## Supplied material
####################
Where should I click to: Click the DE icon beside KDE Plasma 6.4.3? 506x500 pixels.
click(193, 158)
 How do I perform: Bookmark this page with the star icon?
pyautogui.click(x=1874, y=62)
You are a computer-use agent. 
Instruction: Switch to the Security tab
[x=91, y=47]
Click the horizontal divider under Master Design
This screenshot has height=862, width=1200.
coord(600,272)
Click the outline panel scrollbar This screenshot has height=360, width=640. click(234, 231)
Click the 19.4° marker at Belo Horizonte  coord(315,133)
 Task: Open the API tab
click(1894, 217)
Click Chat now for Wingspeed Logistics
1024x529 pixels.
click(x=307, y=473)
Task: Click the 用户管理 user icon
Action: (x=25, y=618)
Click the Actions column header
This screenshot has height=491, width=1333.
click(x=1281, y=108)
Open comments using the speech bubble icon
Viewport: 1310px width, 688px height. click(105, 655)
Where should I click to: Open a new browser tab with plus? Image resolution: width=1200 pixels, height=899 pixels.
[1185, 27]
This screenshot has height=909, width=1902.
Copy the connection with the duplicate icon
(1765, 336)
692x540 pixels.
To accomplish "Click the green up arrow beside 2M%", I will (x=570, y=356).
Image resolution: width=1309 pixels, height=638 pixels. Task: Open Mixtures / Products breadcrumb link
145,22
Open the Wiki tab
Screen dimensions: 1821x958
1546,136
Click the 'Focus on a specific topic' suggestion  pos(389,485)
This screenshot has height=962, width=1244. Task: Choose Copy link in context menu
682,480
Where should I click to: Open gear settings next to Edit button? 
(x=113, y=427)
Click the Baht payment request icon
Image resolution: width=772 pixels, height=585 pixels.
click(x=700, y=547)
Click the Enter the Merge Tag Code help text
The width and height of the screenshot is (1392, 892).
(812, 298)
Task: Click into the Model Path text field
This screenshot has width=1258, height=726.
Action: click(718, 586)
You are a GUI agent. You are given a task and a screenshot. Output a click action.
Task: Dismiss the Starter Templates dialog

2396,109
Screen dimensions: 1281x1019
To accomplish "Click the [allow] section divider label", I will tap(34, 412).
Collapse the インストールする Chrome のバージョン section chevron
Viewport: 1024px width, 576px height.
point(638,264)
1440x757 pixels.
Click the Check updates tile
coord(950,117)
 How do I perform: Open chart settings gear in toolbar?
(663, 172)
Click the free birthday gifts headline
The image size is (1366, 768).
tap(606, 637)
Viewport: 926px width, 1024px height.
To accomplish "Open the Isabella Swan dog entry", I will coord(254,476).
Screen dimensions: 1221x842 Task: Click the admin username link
####################
## Problem statement
Return all of the records above word for word, changing nothing.

## Finished exercise
Where should I click to: Click the DE icon beside KDE Plasma 6.4.3? 506x500 pixels.
click(193, 158)
 How do I perform: Bookmark this page with the star icon?
pyautogui.click(x=1874, y=62)
You are a computer-use agent. 
Instruction: Switch to the Security tab
[x=91, y=47]
Click the horizontal divider under Master Design
This screenshot has height=862, width=1200.
coord(600,272)
Click the outline panel scrollbar This screenshot has height=360, width=640. click(234, 231)
Click the 19.4° marker at Belo Horizonte  coord(315,133)
 Task: Open the API tab
click(1894, 217)
Click Chat now for Wingspeed Logistics
1024x529 pixels.
click(x=307, y=473)
Task: Click the 用户管理 user icon
Action: (x=25, y=618)
Click the Actions column header
This screenshot has height=491, width=1333.
click(x=1281, y=108)
Open comments using the speech bubble icon
Viewport: 1310px width, 688px height. click(105, 655)
Where should I click to: Open a new browser tab with plus? Image resolution: width=1200 pixels, height=899 pixels.
[1185, 27]
This screenshot has height=909, width=1902.
Copy the connection with the duplicate icon
(1765, 336)
692x540 pixels.
To accomplish "Click the green up arrow beside 2M%", I will (x=570, y=356).
Image resolution: width=1309 pixels, height=638 pixels. Task: Open Mixtures / Products breadcrumb link
145,22
Open the Wiki tab
Screen dimensions: 1821x958
1546,136
Click the 'Focus on a specific topic' suggestion  pos(389,485)
This screenshot has height=962, width=1244. Task: Choose Copy link in context menu
682,480
Where should I click to: Open gear settings next to Edit button? 
(x=113, y=427)
Click the Baht payment request icon
Image resolution: width=772 pixels, height=585 pixels.
click(x=700, y=547)
Click the Enter the Merge Tag Code help text
The width and height of the screenshot is (1392, 892).
(812, 298)
Task: Click into the Model Path text field
This screenshot has width=1258, height=726.
Action: click(718, 586)
You are a GUI agent. You are given a task and a screenshot. Output a click action.
Task: Dismiss the Starter Templates dialog

2396,109
Screen dimensions: 1281x1019
To accomplish "Click the [allow] section divider label", I will tap(34, 412).
Collapse the インストールする Chrome のバージョン section chevron
Viewport: 1024px width, 576px height.
point(638,264)
1440x757 pixels.
Click the Check updates tile
coord(950,117)
 How do I perform: Open chart settings gear in toolbar?
(663, 172)
Click the free birthday gifts headline
The image size is (1366, 768).
tap(606, 637)
Viewport: 926px width, 1024px height.
To accomplish "Open the Isabella Swan dog entry", I will coord(254,476).
Screen dimensions: 1221x842 Task: Click the admin username link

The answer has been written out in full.